[FEATURE]: Go validator tags support
It would be great if quicktype produce validate tags for go structures.
Input Format: JSONSchema Output Language: go
Description
Unfortunately in go there are no way add validation tags to json without external library. The most popular library currently is validator from google (https://github.com/go-playground/validator). It will give an abillity to validate json data in go applications.

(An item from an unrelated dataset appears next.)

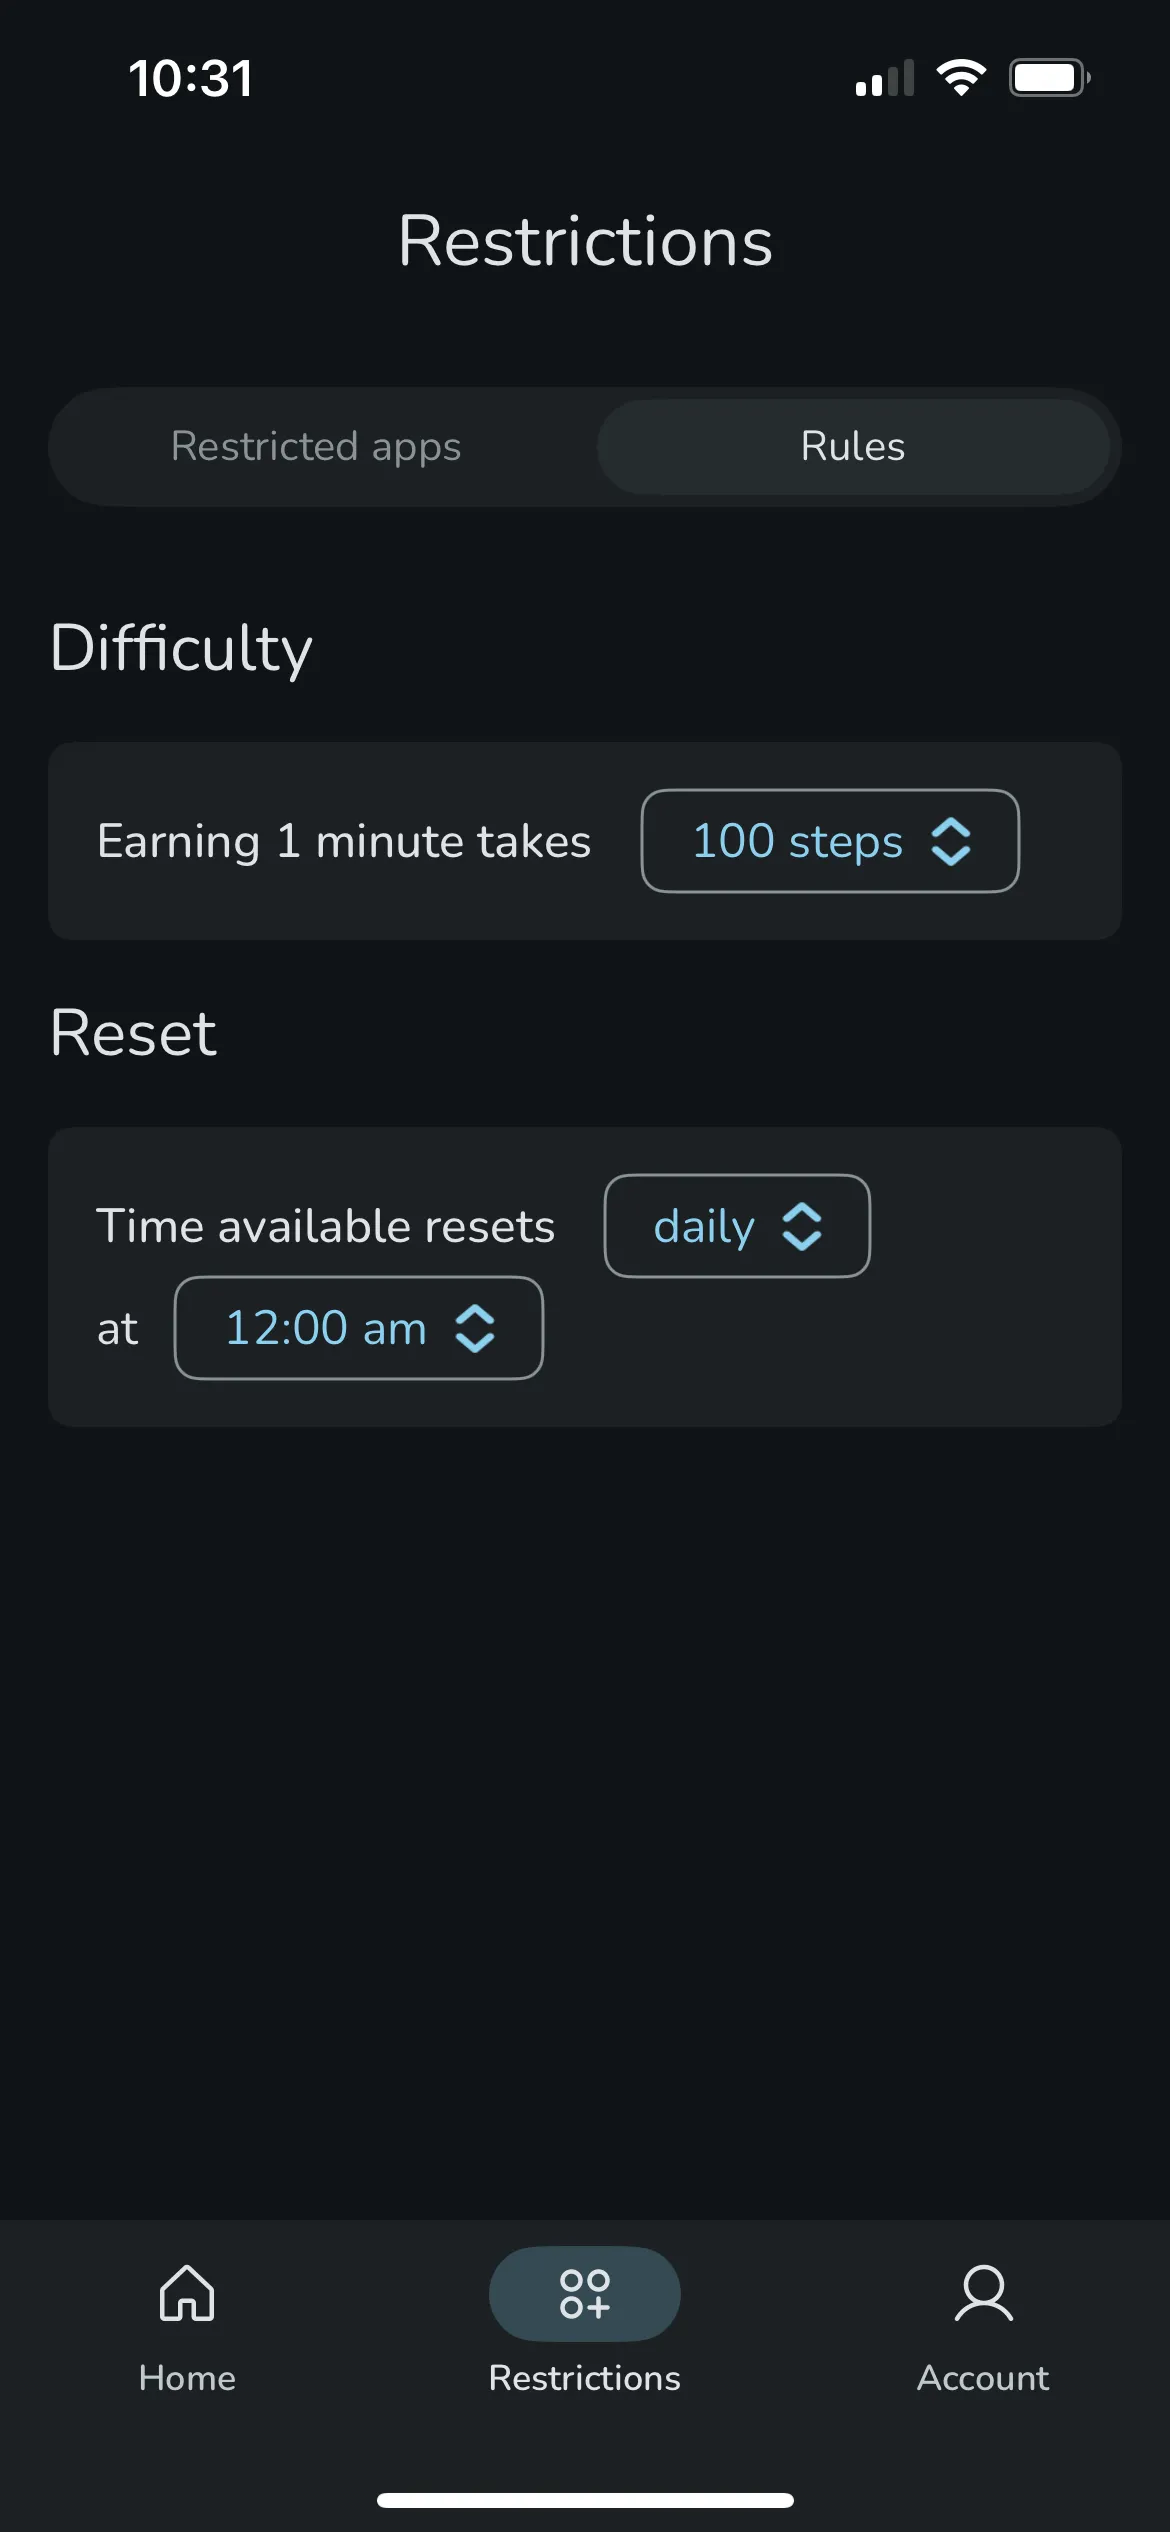This screenshot has width=1170, height=2532.
Task: Tap the Time available resets text
Action: (x=325, y=1226)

Current Behaviour / Output
This json schema
{
"id": "http://json-schema.org/geo",
"$schema": "http://json-schema.org/draft-06/schema#",
"description": "A geographical coordinate",
"type": "object",
"properties": {
"latitude": {
"type": "number",
"minLength": 5
},
"ll": {
"type": "number",
"minLength": 5
},
"longitude": {
"type": "number"
}
}
}
will be generated into this go struct
type Coordinate struct {
Latitude *float64 `json:"latitude,omitempty"`
Ll *float64 `json:"ll,omitempty"`
Longitude *float64 `json:"longitude,omitempty"`
}
Proposed Behaviour / Output
This json schema
{
"id": "http://json-schema.org/geo",
"$schema": "http://json-schema.org/draft-06/schema#",
"description": "A geographical coordinate",
"type": "object",
"properties": {
"latitude": {
"type": "number",
"minLength": 5
},
"ll": {
"type": "number",
"minLength": 5
},
"longitude": {
"type": "number"
}
}
}
will be generated into this go struct
type Coordinate struct {
Latitude *float64 `json:"latitude,omitempty" validate:"min=5"`
Ll *float64 `json:"ll,omitempty", validate:"min=5"`
Longitude *float64 `json:"longitude,omitempty"`
}
Solution
Alternatives
Context
I think instead of tying this directly towards the validator library (which may not be the go-to validation library for everyone/ever), a more general approach can be considered. For instance, inspiration could be taken from the oapi-codegen tool for OpenAPI specifications. They define some OpenAPI extensions that can be used to add any struct field tags in general and control other properties of the generated code.
I am not sure what extensions JSON schema allows, so that may or may not limit this approach. A downside of this approach would also be that one needs to be in control of the schema to add such extensions, which is not always the case. Alternatively one could vendor it, but that is inconvenient.